As a result of the SARS-COV-2 pandemic, I follow certain key precautions to insure not only my clients' safety, but also my own. My studio is in the City of Milwaukee, where there is currently a Mask Ordinance in place, requiring the use of a mask in any indoor setting in which a group of people will meet without social distancing. There is an exception for professional services, to the extent that the service itself requires the customer to not wear a mask (dentistry for example). Portrait photography would fall under this exception, for the duration of the shoot.
For in-studio photography sessions I will be wearing a mask. I may momentarily remove the mask to demonstrate a facial expression, when necessary, but this can easily be done from a safe distance. For headshots I typically shoot with a 70-200 mm lens on an ASP-C sensor camera. For full-body shots I typically use a 24-70 mm lens on the same camera. In both cases, I will need to be 12 or more feet from the subject to fit them in frame.
The space I have is 1500 square feet, with 11.5' ceilings. I will have the space sanitized before your arrival. Given the large volume of air, the filtration on our HVAC unit, and the relatively short duration of a client's visit, it is very easy to maintain social distancing during a shoot.
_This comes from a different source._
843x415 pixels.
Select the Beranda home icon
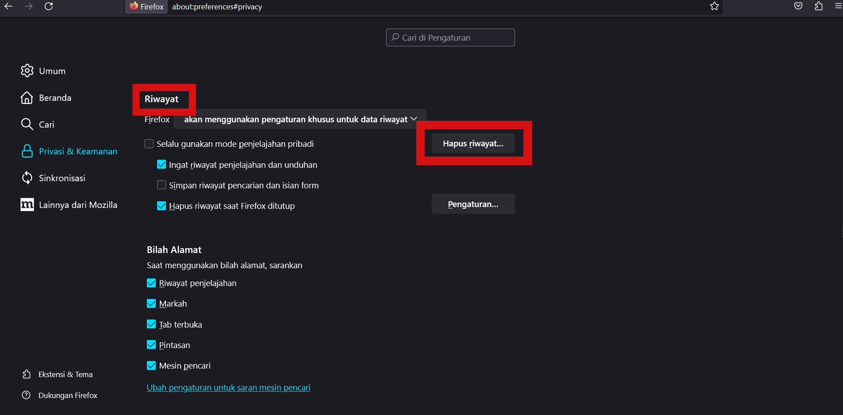27,97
I do ask that clients who are experiencing symptoms that may be related to Covid, reschedule their appointments for a time when they no longer have symptoms. I also ask clients to make use of the hand sanitizer I provide when they arrive.
If a client has any special requirements regarding their safety pertaining to Covid, I am certainly willing to accommodate them to the best of my ability.
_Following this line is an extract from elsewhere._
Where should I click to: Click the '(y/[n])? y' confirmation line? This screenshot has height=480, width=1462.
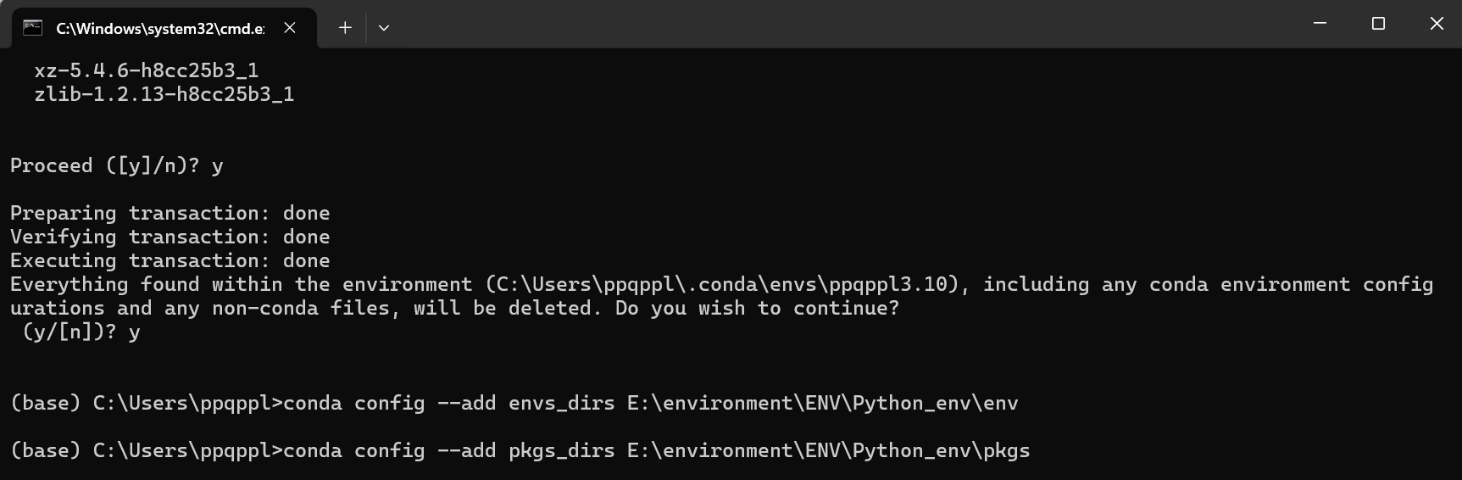tap(81, 332)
Photo Ownership and Usage Rights
As a rule, I do not give up rights to a photo -- ever. As an alternative, I do often offer an "Unconditional License to Use in Perpetuity" for most of the work I do for clients. This means that with this license you will get to use the photo in anyway you see fit, for as long as you like, without additional cost or constraint. The terms of that License will be defined in the Photography Agreement supplied to and signed by the client prior to shooting. To date, all of the many clients I have worked for have been comfortable with that arrangement.
The only difference between that and full ownership of the photo is the ability to claim authorship (to claim that you shot the work). I am not sure where the notion came that one needs to have the photographer sign away all of their rights to a photo in order to use it commercially, but it is mistaken.
In most cases, the only use I may have for the photos I provide clients are in generating new work by using the photos as sample images of the type of work I have done in the past in my portfolio, and possibly on a blog post on the same site. This is also stipulated in the Photography Agreement.
If for some reason I needed to use a photo that a client appears in for some other commercial use, I would be required to get a signed Release that specifies that use from the client. If the client would like to stipulate conditions pertaining to when those photos could be displayed, this can also specified in the Photography Agreement.
In the past, on rare occasion I have shot work for clients who required a Non-Disclosure Agreement, preventing me from displaying the photos for any reason for a period of time. I am happy to do this, but it will come at a premium.
The work that I provide my clients are finished, fully edited files typically in JPG, but also sometimes other formats (PNG, TIF, or PDF). For commercial work, I nearly always shoot in RAW format, which is like a digital negative. This file format cannot be displayed directly on a website, or printed, it needs to be converted to a file format which can (such as JPG, PNG, PDF or TIF).
The RAW file format (in my case either NEF or DNG files), capture more information than will be displayed in the final version of the photo. This is the utility of shooting in RAW, as it gives the photographer the flexability to edit the photo to overcome adverse lighting, low light conditions, etc.
In the course of a headshot session I will often shoot over 150 photos just to get to 6-10 final photos. In most cases that is sufficient. Clients occasionally ask me about the other photos taken during their shoot. I am happy to provide finished photos from any that I shoot in a session, but those have to undergo the same editing process as the rest of the final photos. The reason for this is a matter of quality control.
As a rule I do not hand out unedited photos.
When clients ask for the RAW files, it is usually to control the final look of the work so it will be consistent with other work that they use. I would be happy to export the edited files to any format you require. If you have editing specifications, to insure consistency with existing work, I would be happy to have you specify these in the Photography Agreement, so I can provide photos that meet those specs.